Ruinen von Baalbek
Baalbek ist und bleibt ein Faszinosum. Berühmt ist es für seine monumentalen Tempelruinen; allen voran der Jupitertempel. Die wohl herausragendste archäologische Stätte des Libanon hat allerdings noch deutlich mehr zu bieten, als ein paar staubigen Ruinen. Baalbek ist Touristenattraktion, zugleich aber auch Mekka für Archäologen und Verschwörungstheoretiker. Die einen schauen auf die Tempel, die anderen auf das was darunter liegt.
Die eigentlich phönizische Gründung erlebte ihre erste Renaissance in hellenistischer Zeit, wo die Stadt unter dem Namen Heliopolis bekannt wurde. Als religiöses Zentrum blieb es auch unter Herrschaft der Römer ein Magnet für Pilger aus dem ganzen Reich. Tatsächlich erlebte Baalbek - nicht zuletzt dank des monumentalen Jupitertempels - in römischer Zeit seinen Höhepunkt. Verehrt wurde ein göttliches Dreigestirn (Jupiter, Venus und Merkur), was allerdings auf eine phönizische Tradition zurückgeht.
So beeindruckend die Ruinen sind, unser Highlight ist etwas anderes. Die Terrasse, auf der jener Jupitertempel errichtet wurde, findet bemerkenswert wenig Beachtung in der Fachliteratur. Verdient hätte sie diese allemal. Sie ist aus 24 gewaltigen Monolithen gebaut, von denen der größte stolze 800 Tonnen wiegt. An solch einen Brocken haben sich noch nicht einmal die ägyptischen Pyramidenbauer versucht. Und die hatten nur flaches Gelände zu überwinden.
Das Gelände zwischen dem Steinbruch, aus dem die Blöcke stammen, und der Baustelle war alles andere als eben. Wie die Blöcke transportiert wurden, bleibt rätselhaft. Und zum Bau der Terrasse von Baalbek mussten gleich drei dieser Riesenbrocken herangeschafft werden. Soweit wir es beurteilen können, kann man als Teil der Terrasse sogar die drei größten jemals verbauten Monolithen der Welt bewundern.
Wenn der Schein nicht trügt, waren die Bauherren zuversichtlich, sogar noch größere Lasten bewältigen zu können. Zumindest fanden sich im Steinbruch weitere, noch unvollendete Blöcke. Einer davon - der "Stein des Südens" - galt bis in die 1990er Jahre gar als "größter Baustein der Welt". Dann wurde unweit ein noch größerer Brocken gefunden.

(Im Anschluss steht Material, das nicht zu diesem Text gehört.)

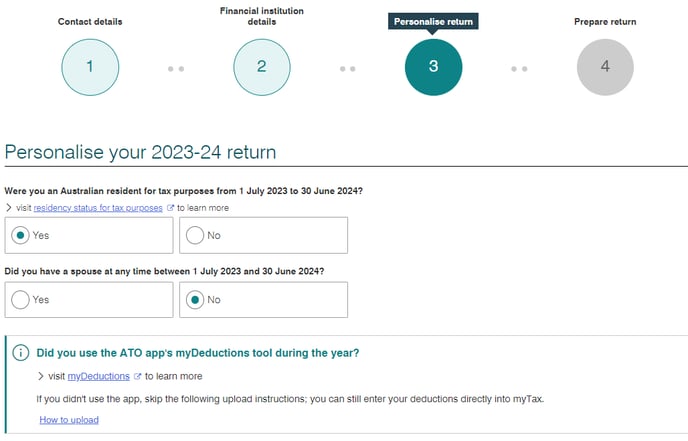Image resolution: width=688 pixels, height=441 pixels.
Task: Jump to step 4 Prepare return circle
Action: [605, 67]
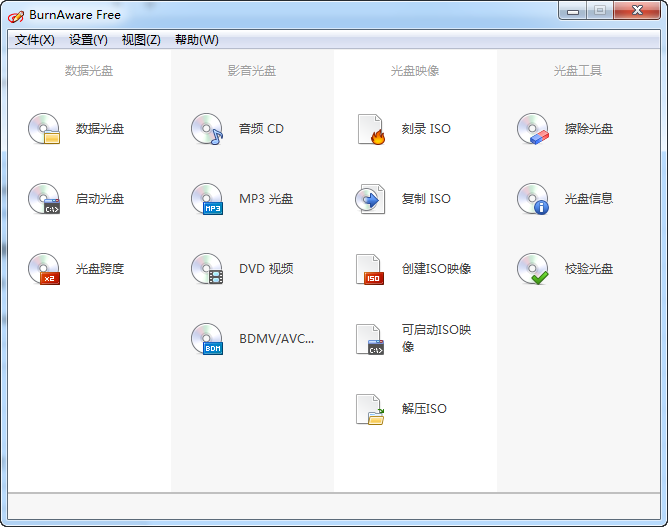
Task: Open the 解压ISO folder icon
Action: (370, 409)
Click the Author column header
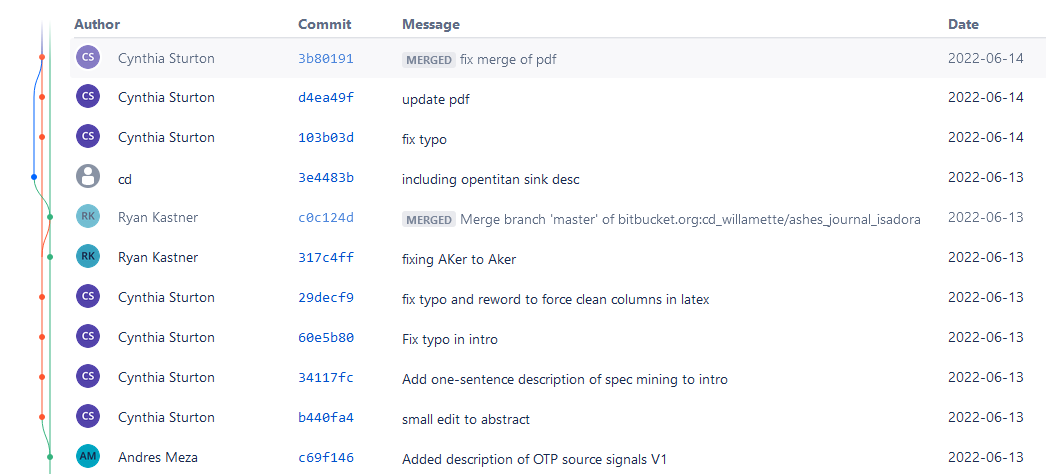The image size is (1046, 474). pos(97,24)
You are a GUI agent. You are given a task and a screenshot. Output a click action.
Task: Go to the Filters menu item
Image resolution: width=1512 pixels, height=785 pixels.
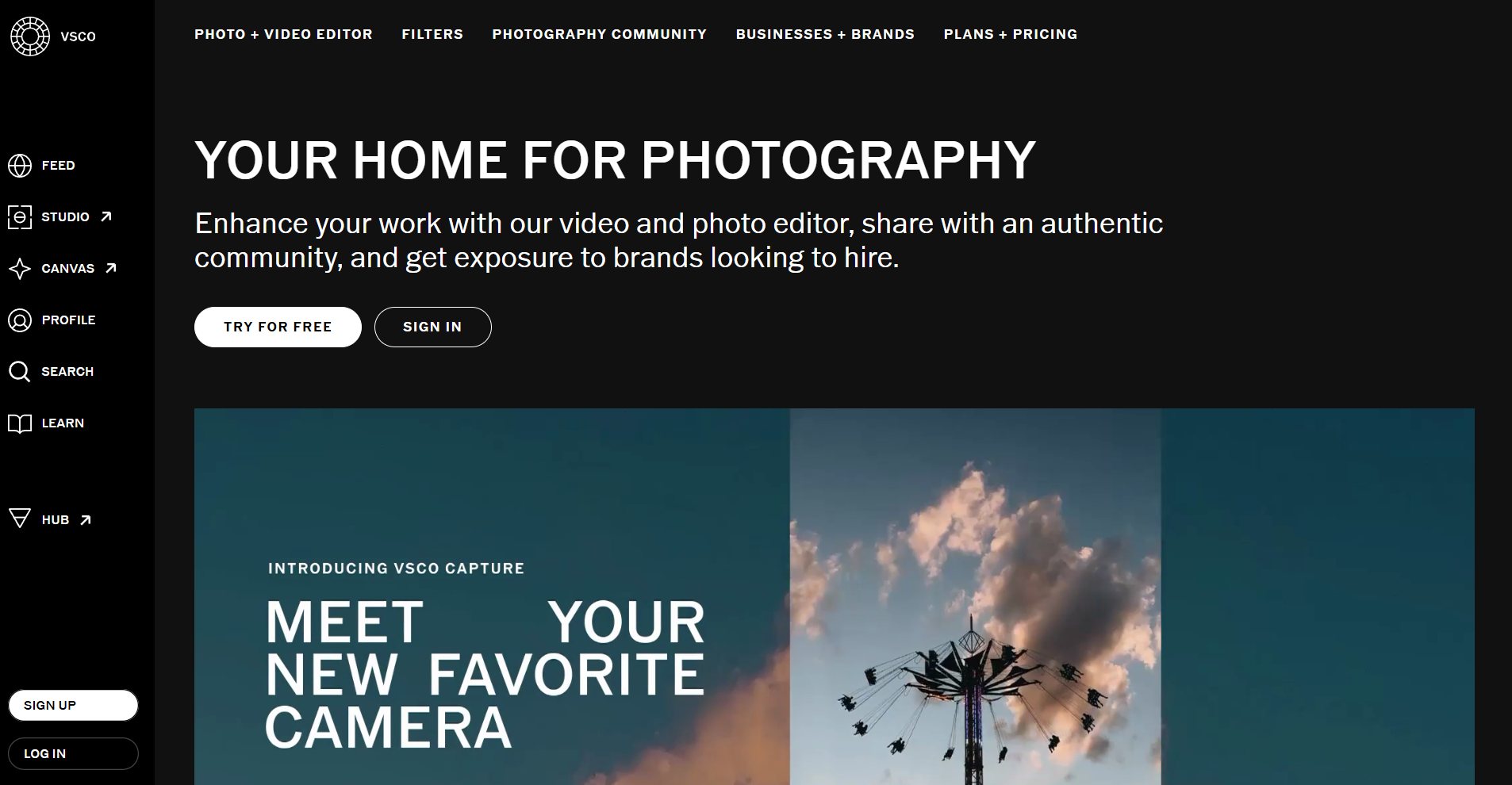(x=432, y=34)
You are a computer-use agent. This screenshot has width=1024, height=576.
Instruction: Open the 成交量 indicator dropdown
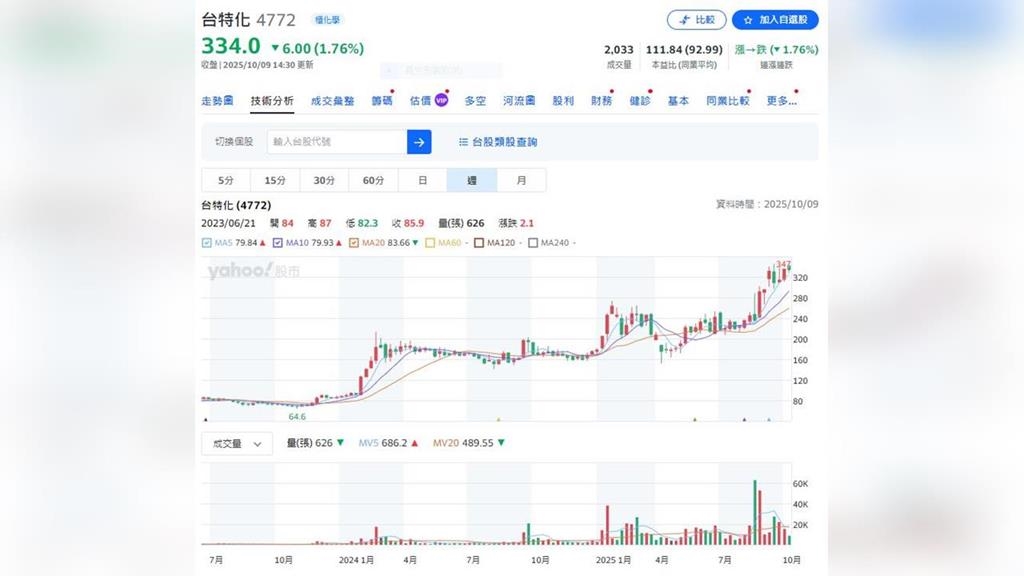click(x=237, y=443)
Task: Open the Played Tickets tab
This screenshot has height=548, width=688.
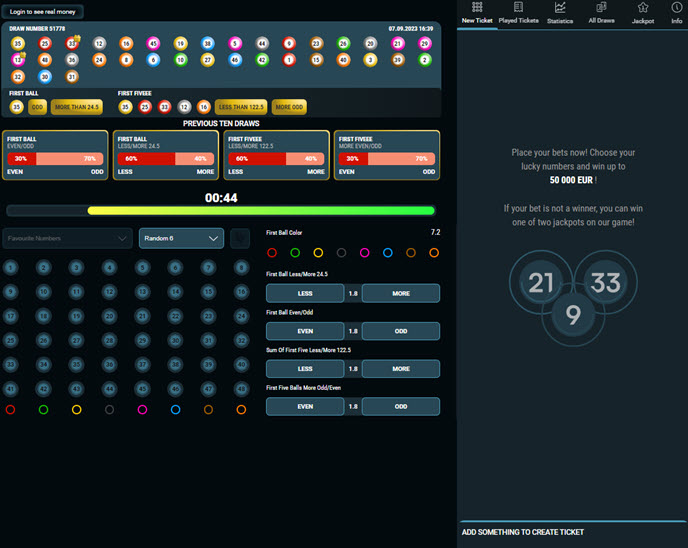Action: 518,13
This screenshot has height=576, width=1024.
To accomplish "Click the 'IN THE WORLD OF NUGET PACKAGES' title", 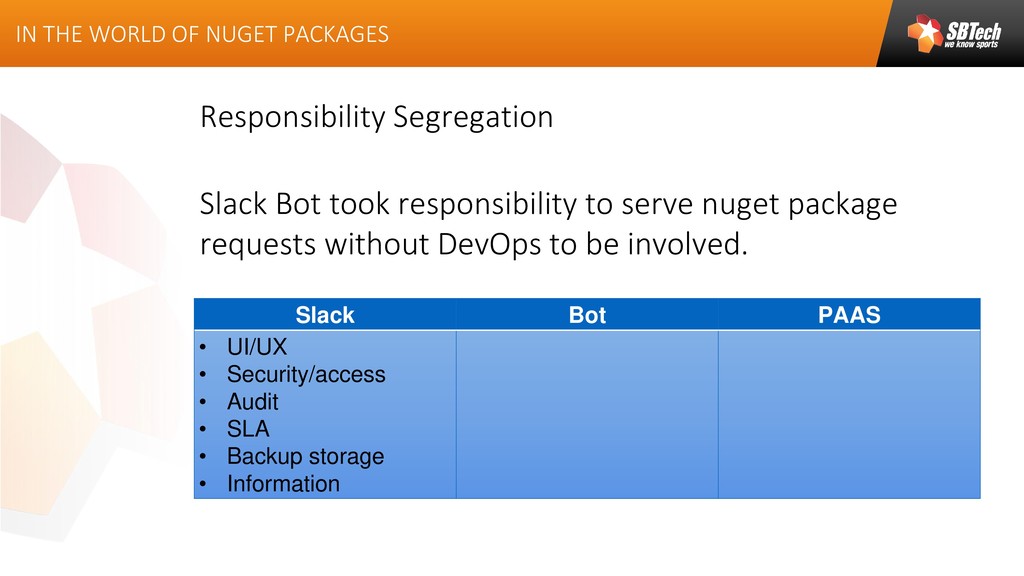I will point(201,34).
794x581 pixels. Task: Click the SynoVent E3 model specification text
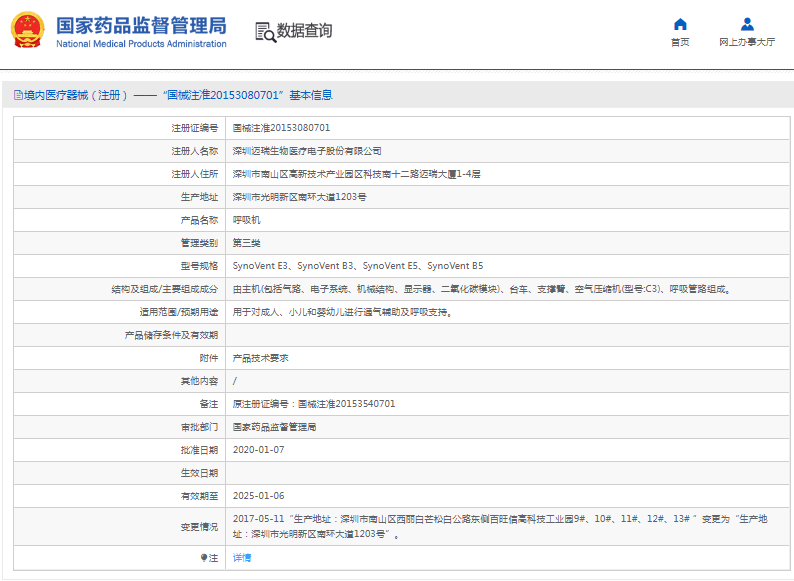pos(261,266)
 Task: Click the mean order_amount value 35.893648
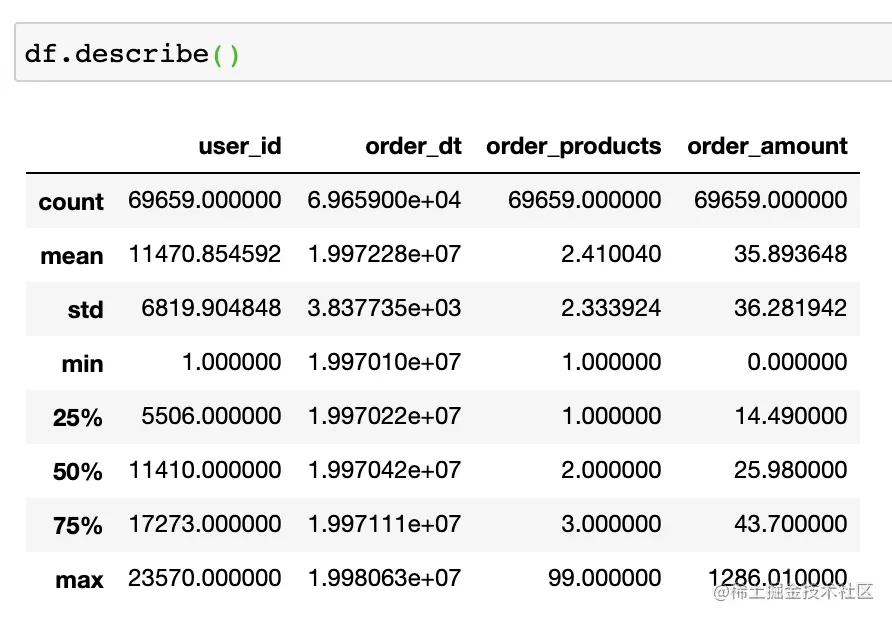[x=796, y=254]
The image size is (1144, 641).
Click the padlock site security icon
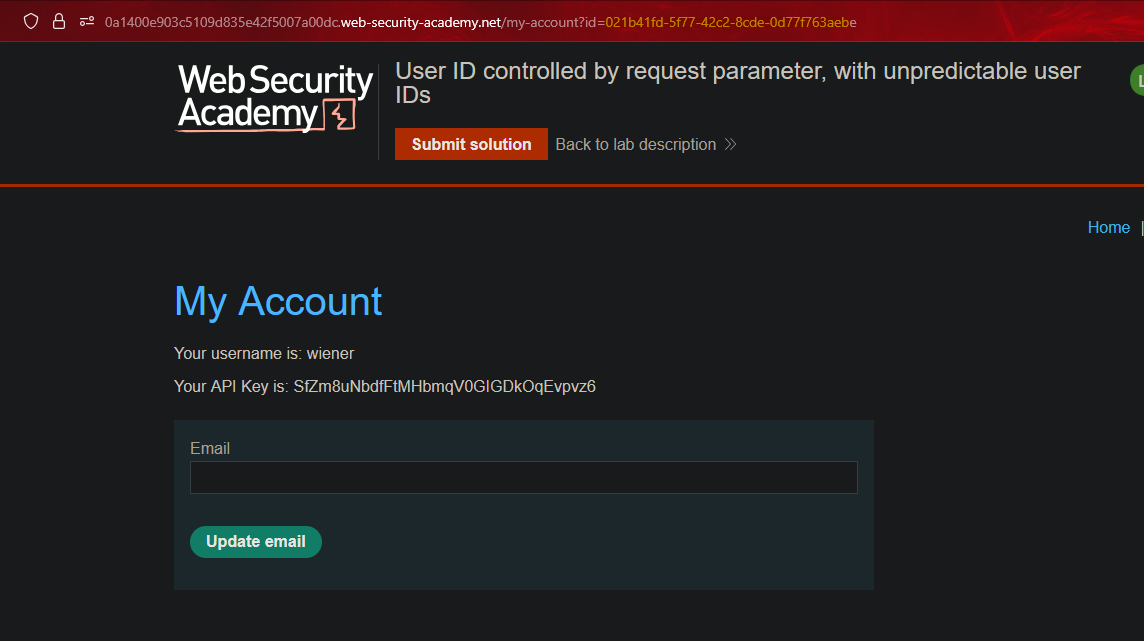pyautogui.click(x=59, y=21)
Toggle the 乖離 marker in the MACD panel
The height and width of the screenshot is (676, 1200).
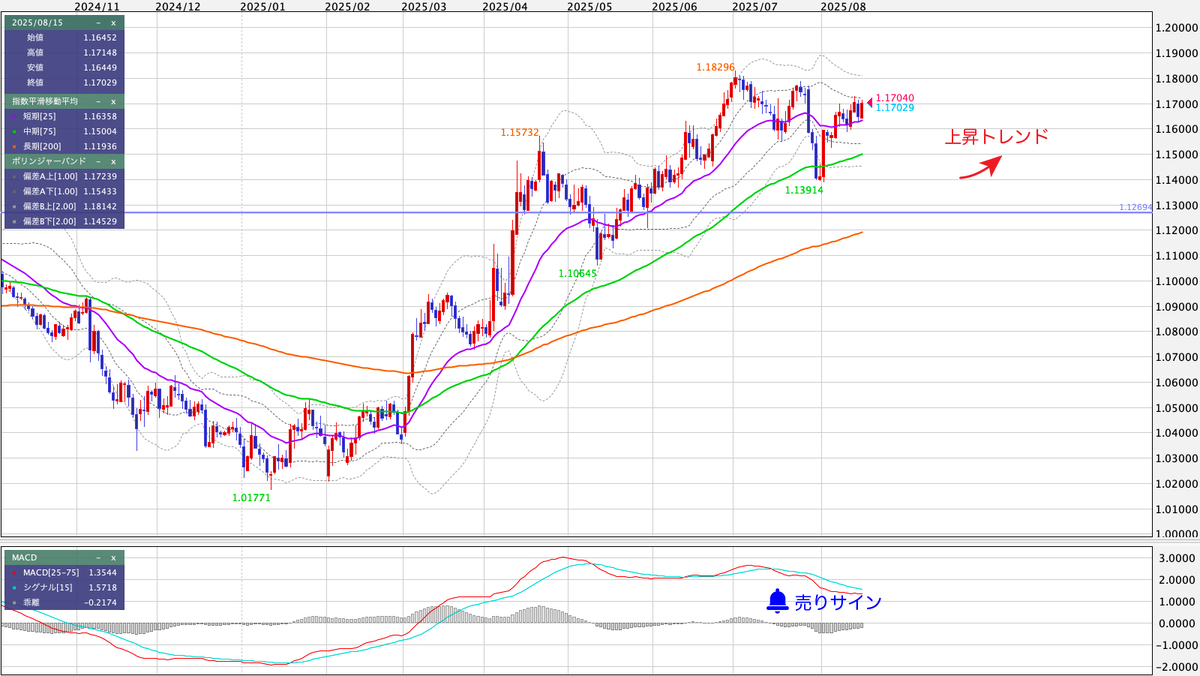[14, 603]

Der Stein des Südens wiegt bei rund 20 Metern Länge und einem Außenmaß von über 4x4 Meter (tatsächlich ist er bis zu 5,29m breit) etwa 1000 Tonnen. Sein Nachbar kommt geschätzt auf 1200 Tonnen.
Es ist auch nicht klar, wie alt die Terrasse ist. Sie wurde mit einiger Sicherheit nicht von den Römern erbaut und auch in den griechischen Quellen findet sich kein Hinweis auf diese Herkulesarbeit. Die Herkunft liegt also einigermaßen im Dunkeln, die Ausführung grenzt an ein Wunder, sicher ist nur, dass sie nicht fertig gestellt wurde. Anscheinend ist es diese Kombination, die die Terrasse von Baalbek zu einem "arte factum non grata" machte (womit ich laut Google gerade einen neuen Begriff geprägt habe); ein Artefakt also, mit dem sich niemand gern abgibt, an dem sich zumindest kein Archäologe die Finger verbrennt. Da kommen Verschwörungstheoretiker und Hobbyisten aller Art ins Spiel.
Den Eingang in die UNESCO Liste verdankt Baalbek der Kombination aus phönizischen, hellenistischen und römischen Traditionen. Über einen Zeitraum von 200 Jahre wurden auf den schon existierenden Strukturen immer neue kolossale Tempel errichtet. Ihr künstlerischer Wert ist herausragend und eines der bemerkenswertesten Beispiele, wie durch architektonische Metamorphose eine Fusion von phönizischem und Greco-Romanischen Pantheon erreicht wurde. Man könnte sagen, dass hier der traditionelle syrisch-phönizische Stil mit der Bildersprache der Ara Pacis verschmolzen wurde. Das einsame Highlight ist sicher aber der Jupiter Tempel mit seinen bis zu 20 Meter hohen Säulen.
Tempel und Altstadt sind seit 1984 offizieller Teil des Weltkulturerbes der UNESCO.